Right now i'm on testing something in a database. It's a wordpress database. i have to write and delete and do other operation on it. As you know it, it has indexing mechanism that will always make every new post inherit the next highest possible ID.

Please consider that this database is a copying of used database. it has been written before. So, i will need to make sure when i finish my testing, it will be the same

Right now, my only solution is making backup. So if i have end in some section of planned testing, i will backup it and start next testing on another copy of it.

Fortunately, the size of database is only a small one. so delete and copy and backup it will be easy. but i know this way of database testing is only partial solution.It force me to create too many backup copy. I don't know what i will do if the database has bigger size. it will be a very long of testing nightmare.

so i wonder is there any solution that work just like rollback. So it will just lock the database and just put new entry as some kind of cache. I can erase it or write it into the database.

i use mysql and phpmyadmin and use it to developed some custom solution.

EDIT ::: How to effectively doing testing on database when developing PHP solution ?

+1  A: 

After you delete the record, when you insert the new record, if you set the id to the number you want, rather than leaving it blank, it should just fill that index again.

hookedonwinter
yes it will be that's easy. but if you have to do it almost 8 hours a day, and again and again ;) btw, i think you miss the point. the question is more about how to effectively doing recursive testing on a database
justjoe
Ya, I missed that :) Good luck!

Records supplied ->
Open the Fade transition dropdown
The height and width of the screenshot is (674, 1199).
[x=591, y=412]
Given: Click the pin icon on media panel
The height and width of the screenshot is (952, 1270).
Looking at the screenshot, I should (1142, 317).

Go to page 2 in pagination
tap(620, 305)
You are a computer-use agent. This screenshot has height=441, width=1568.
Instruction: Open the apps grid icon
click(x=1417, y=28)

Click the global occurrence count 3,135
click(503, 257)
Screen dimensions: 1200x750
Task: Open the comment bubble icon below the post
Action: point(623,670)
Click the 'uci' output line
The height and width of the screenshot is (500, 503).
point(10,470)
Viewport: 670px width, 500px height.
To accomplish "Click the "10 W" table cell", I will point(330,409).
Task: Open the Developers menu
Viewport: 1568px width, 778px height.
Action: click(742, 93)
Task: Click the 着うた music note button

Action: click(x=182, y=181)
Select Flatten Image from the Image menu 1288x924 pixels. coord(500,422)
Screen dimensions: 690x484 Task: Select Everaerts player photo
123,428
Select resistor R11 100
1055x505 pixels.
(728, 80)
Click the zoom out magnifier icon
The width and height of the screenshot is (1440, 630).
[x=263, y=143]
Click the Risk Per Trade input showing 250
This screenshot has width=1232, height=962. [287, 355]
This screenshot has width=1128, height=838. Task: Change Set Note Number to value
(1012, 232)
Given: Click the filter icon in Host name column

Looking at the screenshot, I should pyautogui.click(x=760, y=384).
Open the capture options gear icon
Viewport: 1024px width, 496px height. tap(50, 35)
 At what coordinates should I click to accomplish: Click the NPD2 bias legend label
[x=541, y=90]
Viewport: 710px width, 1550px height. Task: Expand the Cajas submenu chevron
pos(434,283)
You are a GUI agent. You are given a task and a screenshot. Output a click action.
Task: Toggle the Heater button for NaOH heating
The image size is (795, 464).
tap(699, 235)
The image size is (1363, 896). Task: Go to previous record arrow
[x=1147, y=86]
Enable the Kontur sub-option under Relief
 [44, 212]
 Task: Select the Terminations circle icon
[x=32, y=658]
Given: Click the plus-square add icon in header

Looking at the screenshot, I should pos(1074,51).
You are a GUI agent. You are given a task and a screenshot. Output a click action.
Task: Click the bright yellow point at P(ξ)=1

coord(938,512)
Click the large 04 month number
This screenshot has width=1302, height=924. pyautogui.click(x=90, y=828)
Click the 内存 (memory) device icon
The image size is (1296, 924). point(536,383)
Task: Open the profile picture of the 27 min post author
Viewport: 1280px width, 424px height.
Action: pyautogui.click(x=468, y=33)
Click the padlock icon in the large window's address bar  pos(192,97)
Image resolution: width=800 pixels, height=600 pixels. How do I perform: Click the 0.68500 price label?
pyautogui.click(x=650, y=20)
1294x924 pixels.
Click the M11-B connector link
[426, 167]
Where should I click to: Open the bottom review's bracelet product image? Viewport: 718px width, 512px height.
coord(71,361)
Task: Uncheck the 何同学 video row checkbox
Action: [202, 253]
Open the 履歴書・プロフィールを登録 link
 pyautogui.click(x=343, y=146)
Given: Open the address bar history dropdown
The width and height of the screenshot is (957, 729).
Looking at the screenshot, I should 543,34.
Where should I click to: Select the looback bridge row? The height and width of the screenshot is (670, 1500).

What this task involves -> Reproduce the part of the database testing post starting at "Fortunately, the size" and ending at "into the database.". The data comes from a separate source.

Task answer ->
Fortunately, the size of database is only a small one. so delete and copy and backup it will be easy. but i know this way of database testing is only partial solution.It force me to create too many backup copy. I don't know what i will do if the database has bigger size. it will be a very long of testing nightmare.

so i wonder is there any solution that work just like rollback. So it will just lock the database and just put new entry as some kind of cache. I can erase it or write it into the database.